══ Records for this exercise

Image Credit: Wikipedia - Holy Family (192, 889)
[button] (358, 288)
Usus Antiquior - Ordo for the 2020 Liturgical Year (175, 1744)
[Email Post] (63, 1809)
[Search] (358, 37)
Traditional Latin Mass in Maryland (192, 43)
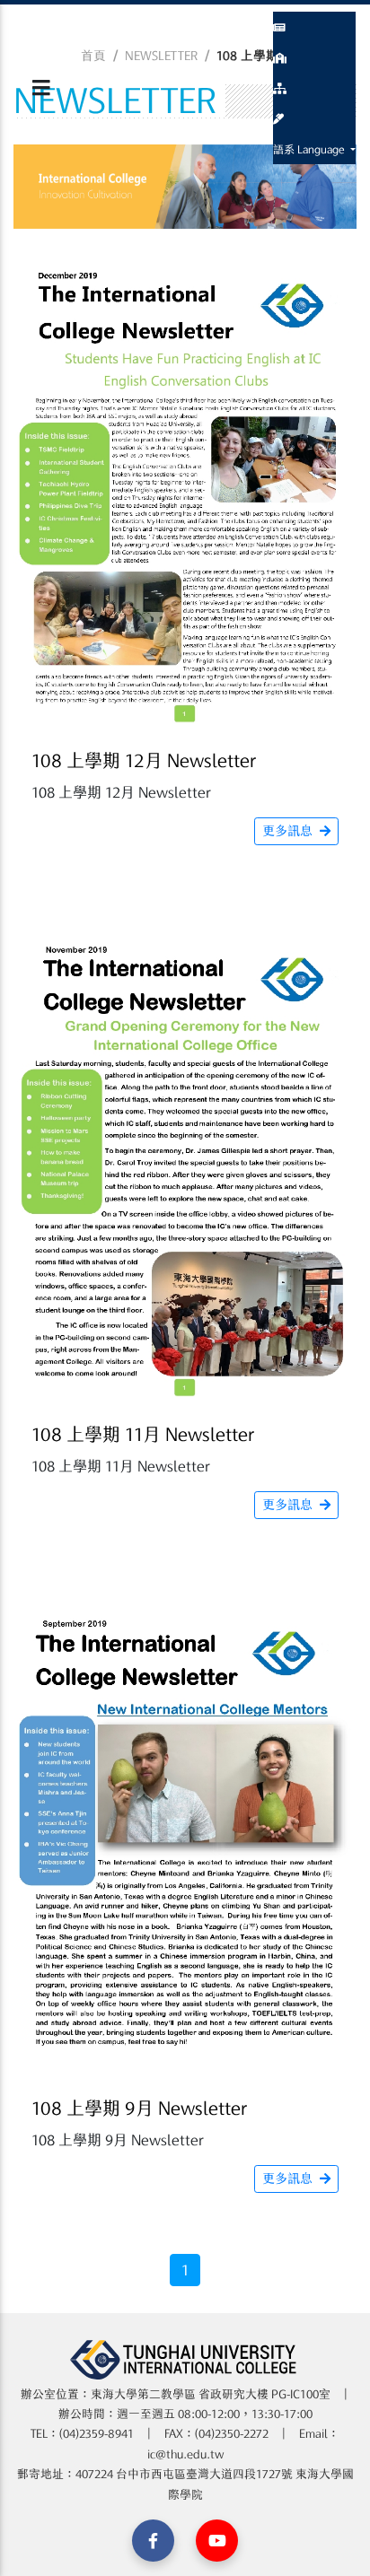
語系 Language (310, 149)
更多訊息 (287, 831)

════

Find the line containing "Traditional Latin Mass in Maryland (192, 43)" in the listing above. Please restate word for word that line through the last one, leaving out the pictures.

● Expected answer
Traditional Latin Mass in Maryland (192, 43)
語系 Language (310, 149)
更多訊息 (287, 831)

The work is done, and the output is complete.